Hârûn Reşîd biraz daha tavsiyede bulunmasını istedi; Şakîk şunları söyledi:

"Bil ki! Allah'ın (c.c) Cehennem diye bilinen bir yurdu vardır. Seni oraya kapıcı yapmış ve sana üç şey vermiştir.

1- Beytülmal (Devlet hazinesi),
2- Kırbaç,
3- Kılıç.


Sana bu üç şeyle insanların cehenneme girmelerine engel olman için emretmiştir. Muhtaç birisi geldiği zaman onun ihtiyacını hazineden gider. Allah'ın emrine muhalefet edeni kırbacınla edeblendir. Biri haksız yere başkasını öldürürse, velisinin izni ile sen de onu kılıçla öldür. Allah'ın (c.c) emrettiklerini yapmazsan, Cehennem'e gidenlerin öncüsü sen olursun." Harun:

"Biraz daha tavsiyede bulun" dedi; Şakîk, şöyle devam etti:

"Sizin durumunuz, kaynaktan akan pınara, alimler ise suculara benzer. Suyun kaynağı temiz olursa, sucuların pisliği ona zarar vermez. Suyun kaynağı pis olursa sucuların temizliği de ona fayda vermez."

Hikâye:

Hârûn Reşîd ile veziri, Fudayl b. İyâd'ın ziyaretine gittiler. Kapıya vardıklarında onun; "Yoksa o kötülükleri işleyip duranlar, kendilerini iman edip yararlı işler görenler gibi mi yapacağımızı, hayat ve ölümlerini bir tutacağımızı mı sandılar? Ne fena hüküm veriyorlar?" ayetini okuduğunu işittiler. Hârûn:

"Biz öğüt almaya gelmiştik, öğüt olarak bu yeter; hadi şimdi kapıyı çal" diye vezirine emretti. Abbas ( Abbas, Harun Reşîd'in vezirinin ismidir.) kapıyı çaldı ve:

"Müminlerin Emiri geldi, kapıyı aç!" dedi. Fudayl:

"Müminlerin Emîri burada ne yapacakmış?" diye seslendi; Abbas:

"Emre uy ve kapıyı aç" diye tekrar seslendi. Vakit gece idi, lamba da yanmaktaydı. Fudayl lambayı söndürdü ve kapıyı açtı. Halife Reşîd içeri girdi, Fudayl ile musafaha yapmak için elini sağa sola gezdirmeye başladı. Nihayet eli ona değince Fudayl: "Eğer azaptan kurtulmazsa yazıklar olsun nimet içindeki bu ele!" dedi.

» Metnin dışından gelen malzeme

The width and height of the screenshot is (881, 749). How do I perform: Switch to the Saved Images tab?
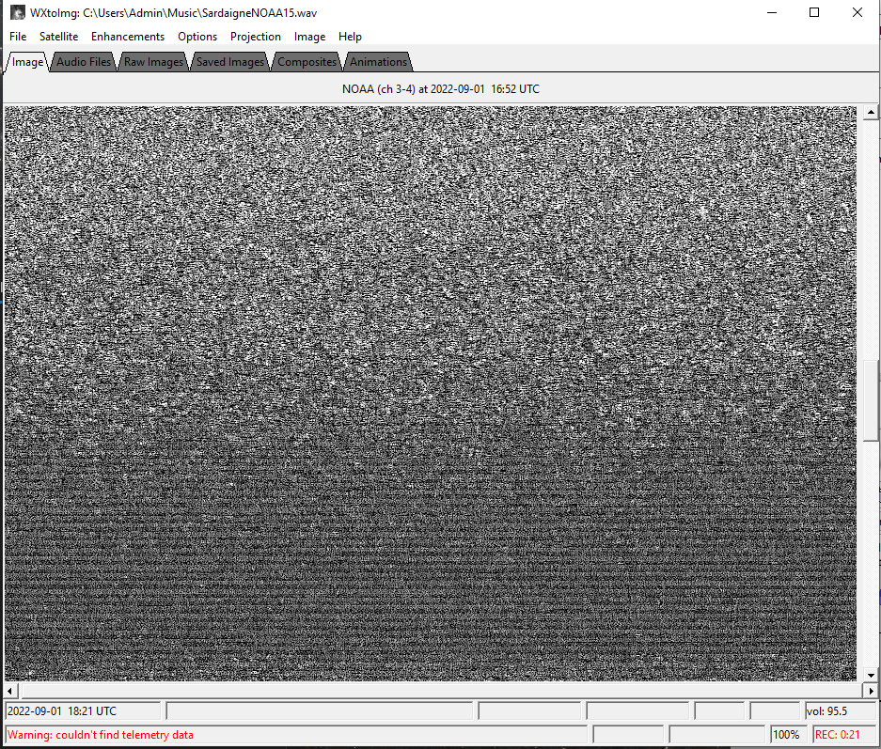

Sonra devamla:

"Ey Müminlerin Emîri! Kıyamet gününde Allah'a (c.c) vereceğin cevaplar için hazırlan! Çünkü O, sizi her müslümanla beraber aynı seviyede tutup hesap soracak ve sizden ona karşı insaflı olmanızı isteyecek."

Halife Hârûn bunları duyunca çokça ağlamaya başladı ve onu kucaklayıp bağrına bastı. Abbas: "Yeter ey Fudayl! Halifeyi ağlamaktan mahvettin! Fudayl, vezire:

"Ey Hâmân!(Hâmân adı, Kur'ân-ı Kerim'de altı ayette geçmekte ve Firavun'la beraber zikredilmektedir. Allah (c.c) Hz. Musa'yı, zamanın deccalları olan; Firavun, Karun, ve Hâmân'a göndermiştir. Hâmân'ın kimliği ve görevleri hakkında çeşitli görüşler ileri sürülmüştür. Kur'an-ı Kerim'in ilgili bölümlerinde Hz. Musa'nın, Firavun, Hâmân ve Kârûn üçlüsüne gönderildiğinden bahsedildiği için Hâmân'ın, Firavunun ya baş veziri, ya da devlet ricallerinden önemli birisi olduğu belirtilmiştir. Bu nedenle Harun Reşîd, kendisi ile veziri arasında böyle bir benzetme yapmıştır.) Sen ve arkadaşların onu helak ettiniz, bir de bana: "Dur!" diyorsun; asıl sen onu öldürdün" dedi. Halife Reşîd, Abbas'a:

"Fudayl, seni Hâmân, beni de Firavun yaptı" dedi.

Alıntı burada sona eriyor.